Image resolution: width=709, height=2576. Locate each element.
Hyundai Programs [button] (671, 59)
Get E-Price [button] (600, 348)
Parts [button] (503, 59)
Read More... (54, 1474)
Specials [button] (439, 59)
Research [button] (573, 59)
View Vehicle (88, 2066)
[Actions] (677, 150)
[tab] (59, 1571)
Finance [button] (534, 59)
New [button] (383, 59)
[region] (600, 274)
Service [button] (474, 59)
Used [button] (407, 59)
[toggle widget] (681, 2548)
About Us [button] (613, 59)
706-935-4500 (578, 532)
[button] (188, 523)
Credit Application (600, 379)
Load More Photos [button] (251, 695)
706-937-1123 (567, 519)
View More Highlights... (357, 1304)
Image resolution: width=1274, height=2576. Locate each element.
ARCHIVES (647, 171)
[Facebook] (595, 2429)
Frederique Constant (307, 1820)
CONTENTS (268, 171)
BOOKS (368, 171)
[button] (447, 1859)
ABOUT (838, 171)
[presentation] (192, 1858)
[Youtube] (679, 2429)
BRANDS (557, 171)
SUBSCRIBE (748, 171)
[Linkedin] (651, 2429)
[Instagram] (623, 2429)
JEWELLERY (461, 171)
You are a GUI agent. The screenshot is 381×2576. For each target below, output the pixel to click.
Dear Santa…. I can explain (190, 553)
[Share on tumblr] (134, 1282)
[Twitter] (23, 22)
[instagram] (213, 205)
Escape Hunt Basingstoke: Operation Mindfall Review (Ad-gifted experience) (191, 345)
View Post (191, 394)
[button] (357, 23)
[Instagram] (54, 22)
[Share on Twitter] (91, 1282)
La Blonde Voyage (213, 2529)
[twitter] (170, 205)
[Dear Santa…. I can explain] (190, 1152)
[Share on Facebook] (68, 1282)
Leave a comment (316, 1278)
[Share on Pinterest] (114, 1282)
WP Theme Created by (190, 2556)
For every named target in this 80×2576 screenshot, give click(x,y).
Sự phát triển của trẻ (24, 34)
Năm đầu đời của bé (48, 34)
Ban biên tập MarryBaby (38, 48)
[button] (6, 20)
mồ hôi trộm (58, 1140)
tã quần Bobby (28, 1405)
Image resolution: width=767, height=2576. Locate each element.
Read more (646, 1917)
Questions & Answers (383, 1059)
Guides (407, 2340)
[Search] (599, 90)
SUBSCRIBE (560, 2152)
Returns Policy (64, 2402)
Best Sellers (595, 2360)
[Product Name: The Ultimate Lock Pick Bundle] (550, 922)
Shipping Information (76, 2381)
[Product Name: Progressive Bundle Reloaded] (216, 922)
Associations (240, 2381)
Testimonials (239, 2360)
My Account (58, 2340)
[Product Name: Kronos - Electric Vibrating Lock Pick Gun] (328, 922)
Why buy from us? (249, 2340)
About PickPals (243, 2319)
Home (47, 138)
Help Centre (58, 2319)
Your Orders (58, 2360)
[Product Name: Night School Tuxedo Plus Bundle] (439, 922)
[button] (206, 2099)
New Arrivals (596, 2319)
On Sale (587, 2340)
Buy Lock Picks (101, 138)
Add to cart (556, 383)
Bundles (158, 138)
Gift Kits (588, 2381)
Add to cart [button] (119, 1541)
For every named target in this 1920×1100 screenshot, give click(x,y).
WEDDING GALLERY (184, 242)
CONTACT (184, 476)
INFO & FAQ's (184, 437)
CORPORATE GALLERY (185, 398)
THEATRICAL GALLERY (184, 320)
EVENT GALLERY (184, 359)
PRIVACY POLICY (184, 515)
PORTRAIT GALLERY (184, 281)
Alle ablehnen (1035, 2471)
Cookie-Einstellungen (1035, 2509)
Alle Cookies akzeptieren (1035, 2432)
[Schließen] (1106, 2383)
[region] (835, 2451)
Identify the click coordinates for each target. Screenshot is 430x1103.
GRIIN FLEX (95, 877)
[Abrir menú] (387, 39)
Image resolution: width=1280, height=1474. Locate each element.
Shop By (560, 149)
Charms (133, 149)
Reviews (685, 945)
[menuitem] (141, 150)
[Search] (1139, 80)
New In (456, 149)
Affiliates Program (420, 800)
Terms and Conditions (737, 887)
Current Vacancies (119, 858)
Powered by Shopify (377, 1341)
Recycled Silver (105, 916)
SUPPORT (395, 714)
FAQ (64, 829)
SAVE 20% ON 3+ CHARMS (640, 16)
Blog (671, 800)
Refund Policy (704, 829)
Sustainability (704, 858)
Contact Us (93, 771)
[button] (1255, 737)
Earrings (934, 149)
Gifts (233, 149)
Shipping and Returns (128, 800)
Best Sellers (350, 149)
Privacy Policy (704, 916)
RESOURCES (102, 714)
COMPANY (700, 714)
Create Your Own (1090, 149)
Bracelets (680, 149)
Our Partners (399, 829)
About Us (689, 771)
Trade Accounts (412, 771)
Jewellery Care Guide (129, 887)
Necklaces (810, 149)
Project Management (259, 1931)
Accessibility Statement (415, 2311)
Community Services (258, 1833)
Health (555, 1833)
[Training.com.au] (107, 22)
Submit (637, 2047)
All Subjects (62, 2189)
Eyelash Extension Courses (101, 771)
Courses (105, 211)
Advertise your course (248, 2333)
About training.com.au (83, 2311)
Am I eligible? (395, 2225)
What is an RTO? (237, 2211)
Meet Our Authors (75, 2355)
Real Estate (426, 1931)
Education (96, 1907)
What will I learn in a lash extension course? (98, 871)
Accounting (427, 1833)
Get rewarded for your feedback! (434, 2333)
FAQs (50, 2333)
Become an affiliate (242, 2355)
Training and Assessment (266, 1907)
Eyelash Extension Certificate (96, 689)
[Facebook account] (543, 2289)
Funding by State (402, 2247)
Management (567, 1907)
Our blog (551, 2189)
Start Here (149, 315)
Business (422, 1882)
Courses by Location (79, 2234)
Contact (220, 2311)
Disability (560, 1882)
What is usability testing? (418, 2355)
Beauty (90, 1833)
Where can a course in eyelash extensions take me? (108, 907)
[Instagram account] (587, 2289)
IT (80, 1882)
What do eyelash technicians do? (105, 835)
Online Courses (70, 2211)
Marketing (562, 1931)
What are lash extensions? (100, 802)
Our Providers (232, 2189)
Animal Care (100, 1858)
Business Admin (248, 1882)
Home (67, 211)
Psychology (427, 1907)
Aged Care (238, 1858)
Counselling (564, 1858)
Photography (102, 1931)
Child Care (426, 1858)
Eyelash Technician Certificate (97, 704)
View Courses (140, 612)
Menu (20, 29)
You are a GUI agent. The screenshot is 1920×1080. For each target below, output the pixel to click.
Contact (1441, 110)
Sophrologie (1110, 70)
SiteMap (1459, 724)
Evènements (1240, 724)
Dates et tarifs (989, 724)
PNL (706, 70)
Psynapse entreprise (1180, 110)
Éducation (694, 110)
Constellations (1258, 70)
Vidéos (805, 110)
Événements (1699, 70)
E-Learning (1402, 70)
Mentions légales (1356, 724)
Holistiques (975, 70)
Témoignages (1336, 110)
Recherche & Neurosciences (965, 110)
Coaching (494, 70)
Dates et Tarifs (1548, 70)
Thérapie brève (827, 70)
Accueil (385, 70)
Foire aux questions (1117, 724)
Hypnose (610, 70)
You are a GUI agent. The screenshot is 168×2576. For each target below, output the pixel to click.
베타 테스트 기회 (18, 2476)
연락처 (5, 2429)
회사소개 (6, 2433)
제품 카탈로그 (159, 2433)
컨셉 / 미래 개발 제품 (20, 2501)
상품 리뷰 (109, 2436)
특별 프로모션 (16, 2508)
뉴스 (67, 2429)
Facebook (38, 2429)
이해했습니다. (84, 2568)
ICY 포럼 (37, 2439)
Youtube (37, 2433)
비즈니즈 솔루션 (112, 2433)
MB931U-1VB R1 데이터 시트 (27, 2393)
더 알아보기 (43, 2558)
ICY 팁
※ ※ ※
_PROBLEM:_
When the string "Care" occurs in a line of the material, that line belongs in the answer.

_WRITTEN RESPONSE:_
Jewellery Care Guide (129, 887)
Animal Care (100, 1858)
Aged Care (238, 1858)
Child Care (426, 1858)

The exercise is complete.